3.1 Compression, Encryption & Hashing Flashcards
What is compression?
The process used to reduce the storage space required by a file by removing unnecessary or insignificant detail.
What are the 2 main advantages of compression?
Increases the number of files that can be stored in the same amount of storage space
Increases the number of files that can be transferred in a given amount of time
What are the 2 types of compression?
lossy
lossless
What is the difference between lossy/lossless compression?
Lossy compression reduces the size of a file while removing some information whereas lossless compression reduces file size without removing any information.
What are the advantages/disadvantages of lossy compression?
advantages -
- reduces file size more than lossless
disadvantages -
- original file can not be restored
- some quality may be lost
What are the advantages/disadvantages of lossless compression?
advantages -
- no quality lost
- original file can be restored
disadvantages -
- reduces file size less than lossy
What are 2 methods of lossless compression?
run length encoding
dictionary encoding
What is run length encoding?
A method of lossless compression in which repeated values are removed and replaced by 1 occurrence of the value followed by the number of times it repeats.
What would happen to AAAAAABBBBBCCC with RLE?
It would become A6B5C3
What is dictionary encoding?
A method of lossless compression in which frequently occurring pieces of data are replaced with an index. Each piece of data is matched to its index in a dictionary.
What is the disadvantage of run length encoding?
Relies on consecutive pieces of data being the same i.e. lots of repetition, otherwise there is little reduction in file size.
What is the disadvantage of dictionary encoding?
If the data is transferred, its dictionary must be transferred alongside it for the original file to be obtained.
What is encryption?
Scrambling data with a specific cipher algorithm so that it can not be understood unless reverted back to the original data with the correct decryption key/algorithm.

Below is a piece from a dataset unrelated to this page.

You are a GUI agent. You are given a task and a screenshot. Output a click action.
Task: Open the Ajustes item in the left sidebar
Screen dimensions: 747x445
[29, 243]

What are 2 types of encryption?
symmetric
asymmetric
How does symmetric encryption work?
The sender and receiver share the same private key which is distributed between them in a key exchange. This key is used to encrypt and decrypt the data.
What is the problem with symmetric encryption?
It requires the sender to transfer the key to the receiver. If the key is intercepted alongside the data, then it can be unscrambled and made sense of.
How does asymmetric encryption work?
The receiver has a public key that can be used to encrypt data and a private key that can be used to decrypt data. The sender can use their public key to encrypt data before sending it but only the receiver has the private key to unscramble the data.
How can asymmetric encryption be used to prove that you sent a message? (digital signatures)
If you encrypt a message with your private key, then anybody can decrypt that message with your public key proving that you sent it.
What is hashing?
When an irreversible hash function/algorithm is applied onto a key/input to produce a fixed size value known as a hash.
What are 3 uses of hashing?
hash tables
password storage
digital signatures
How is hashing useful for password storage?
Only hashes of the passwords should be stored. When a user enters their password, the hash function should be applied onto it and then the hash produced should be checked against the hash that is stored to see if they match. However, a hacker can’t find the users passwords as the hashes can’t be reversed back to the original input.
What is a hash table?
An abstract data structure which holds key value pairs and is used for indexing/retrieval of data.
What is a collision?
When 2 different pieces of data produce identical hashes.
How can collisions be overcome?
Store items together in a linked list at the location of that hash. (chaining)
Store the item in the next available location in the hash table. (linear probing)
Use another hash function to generate a new hash whenever there is a duplicate.
What are 2 features of a good hash function?
low chance of collision
quick to produce/calculate hashes
also -
hash should be smaller than the original input
How is hashing used for digital signatures alongside asymmetric encryption?
A encrypts the message with B’s public key
A generates a hash of the message
A encrypts the hash with A’s private key
B decrypts the message with B’s private key
B decrypts the hash with A’s public key
B hashes the message and checks if it matches with the decrypted hash
This proves that the message is uncorrupted and that the sender is who they claim they are.